Tasks to complete:
1. According to the NHibernate cache text, which cache implementation uses SqlCacheDependencies to invalidate cache regions when data in the underlying table changes?
2. Retype the NHibernate cache text between "AFAIK there is" and "underlying table changes.", inclusive.
3. List every distinct abbreviation written in capital letters (alone or with a digit) that appears in the NHibernate cache text.

NHibernate cache expiration

I use custom developed ORM currently and am planing to move to nhibernate.
Currently, I use both L1 - session level caching and L2 - Application level caching.
Whenever an object is requested from L2 cache by L1 cache, it checks database for modified since last load, and loads only if it has been modified.
Can I do this with NHibernate. In short, caching does not hurt me as it always gets most recent data and saves me object creation and load times.
IMHO it's pointless to have an L2 cache if it needs to hit the DB anyway. That's precisely the entire point of caching, avoid hitting the DB as much as possible.
AFAIK there is no caching strategy implemented like the one you describe, but NHibernate L2 caches are entirely pluggable so you could implement it. However, I wouldn't, for the reasons I mentioned above.
Getting outdated data is only an issue if there are other apps or other DALs hitting the same DB besides NHibernate. If that's the case, you could use the SysCache2 implementation, which internally uses SqlCacheDependencies to invalidate cache regions when data in the underlying table changes.
If it's a single app running in a farm, use the Velocity provider.
If there's only one NHibernate app instance hitting the DB, any cache strategy will do and you don't have to worry about getting outdated data.

Data excerpt:
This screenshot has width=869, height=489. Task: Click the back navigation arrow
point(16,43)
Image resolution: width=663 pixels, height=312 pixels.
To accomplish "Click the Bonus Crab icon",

Task-by-task outputs:
1. SysCache2

2.
AFAIK there is no caching strategy implemented like the one you describe, but NHibernate L2 caches are entirely pluggable so you could implement it. However, I wouldn't, for the reasons I mentioned above.
Getting outdated data is only an issue if there are other apps or other DALs hitting the same DB besides NHibernate. If that's the case, you could use the SysCache2 implementation, which internally uses SqlCacheDependencies to invalidate cache regions when data in the underlying table changes.

3. ORM, L1, L2, IMHO, DB, AFAIK, DALs